RULE 23.1 HEARING OFFICER - SPECIFIC RULES
Child Custody and Visitation
(1) The Hearing Officers shall perform Hearing Officer Conferences on proceedings
concerning child custody and visitation, contempt of court, attorney’s fees and
such other matters as may be authorized by law or as directed by the Judges.
(2) All pleadings filed regarding child custody or visitation shall be accompanied by
the Family Law Affidavit, Form N. Any documents relied upon by the Hearing
Officer in making a recommendation, which is appealed, shall be filed into the record unless waived by the parties.
(3) At the Hearing Officer conference, the Hearing Officer shall determine the
issues of the case, hear evidence, attempt resolution of all issues, and make
recommendations on all unresolved issues. Pending a final determination
by the Court on any custody and/or visitation issue, the child(ren)’s previously
established living situation should not be radically altered or changed without prior Court approval.
(4) In the event the Hearing Officer determines that the matter is appropriate for
mediation, the Hearing Officer shall issue a Mediation Order, Form Q, in
accordance with Rule 24. If the parties are unable to resolve all issues at mediation, the parties shall return to the Hearing Officer for recommendations.

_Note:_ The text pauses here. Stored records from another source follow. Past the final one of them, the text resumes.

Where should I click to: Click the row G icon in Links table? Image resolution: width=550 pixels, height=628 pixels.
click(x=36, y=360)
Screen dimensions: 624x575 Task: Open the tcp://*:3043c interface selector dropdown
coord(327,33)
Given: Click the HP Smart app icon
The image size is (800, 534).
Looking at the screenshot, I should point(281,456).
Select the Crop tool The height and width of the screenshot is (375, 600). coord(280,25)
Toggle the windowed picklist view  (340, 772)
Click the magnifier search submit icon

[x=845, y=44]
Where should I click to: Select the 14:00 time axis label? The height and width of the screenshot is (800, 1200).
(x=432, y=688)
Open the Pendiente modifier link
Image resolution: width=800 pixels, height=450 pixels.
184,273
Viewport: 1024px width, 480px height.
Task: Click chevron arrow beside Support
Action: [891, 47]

(1) Pursuant to La. R.S. 46:236.5 and applicable articles of the Louisiana Children’s Code, this Court implements an expedited process for the establishment, modification and enforcement of support obligations by appointment of one or more Hearing Officers to hear support and support-related matters. The Hearing Officer shall act as a finder of fact and shall make recommendations to the Court. At the conclusion of the hearing, the Hearing Officer shall render a written recommendation to the Court.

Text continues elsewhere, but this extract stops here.